→ Selected text:
= = =

If you've ever opened up a can of soup, you've benefited from hermetic sealing. But hermetic sealing goes far beyond soup (as much as I love soup). It's a foundational process for dozens of industries and technologies. Hermetic sealing protects microchips from damage, prevents nuclear reactors from uncontrolled meltdowns, slows degradation in medical implants, and ensures continuous connectivity for highly sensitive military communication equipment. That's because hermetic sealing is the process of creating an airtight, leak-proof enclosure to protect contents from contaminants like moisture and gases.

But for as modern as all these applications are, the origins of hermetic sealing (as well as the very name) are decidedly alchemical. Why do we call it hermetic sealing? To understand that, you must trace the origins all the way back to the beginnings of alchemy itself, with its mythical founder, Hermes Trismegistus. Several important alchemical texts are attributed to him (including the Emerald Tablet, which drove much of Western esoteric thought from the 7th century onward). Whether he was based on a real figure or served only as a legend, Hermes Trigemestus eventually took the form of a mashup of the Greek god Hermes and the Egyptian god Thoth. With Hermes being the god of secrets (long before Regina George's hair took the crown) and Thoth being the god of learning, it's clear why HT was revered, or concocted, by the alchemists, whose whole aim was to discover knowledge and keep it secret.

= = =

→ Material provided:
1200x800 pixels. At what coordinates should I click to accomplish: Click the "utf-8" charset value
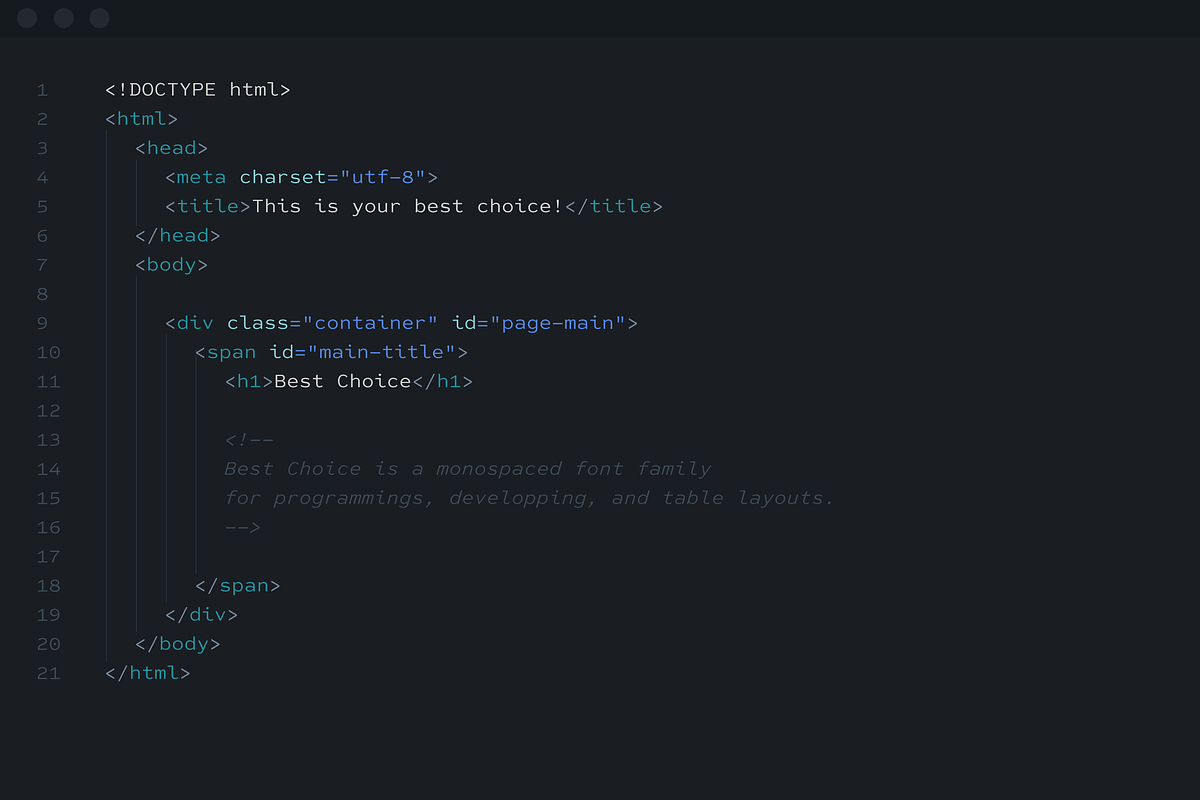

= = =

→ Set of tasks:
1. From the text on hermetic sealing, list the technologies or devices named in the sentence beginning "Hermetic sealing protects microchips."
2. Write out the passage of the text on hermetic sealing between "If you've ever" and "moisture and gases.", inclusive.

→ Activity answers:
1.
- Microchips
- Nuclear reactors
- Medical implants
- Highly sensitive military communication equipment

2.
If you've ever opened up a can of soup, you've benefited from hermetic sealing. But hermetic sealing goes far beyond soup (as much as I love soup). It's a foundational process for dozens of industries and technologies. Hermetic sealing protects microchips from damage, prevents nuclear reactors from uncontrolled meltdowns, slows degradation in medical implants, and ensures continuous connectivity for highly sensitive military communication equipment. That's because hermetic sealing is the process of creating an airtight, leak-proof enclosure to protect contents from contaminants like moisture and gases.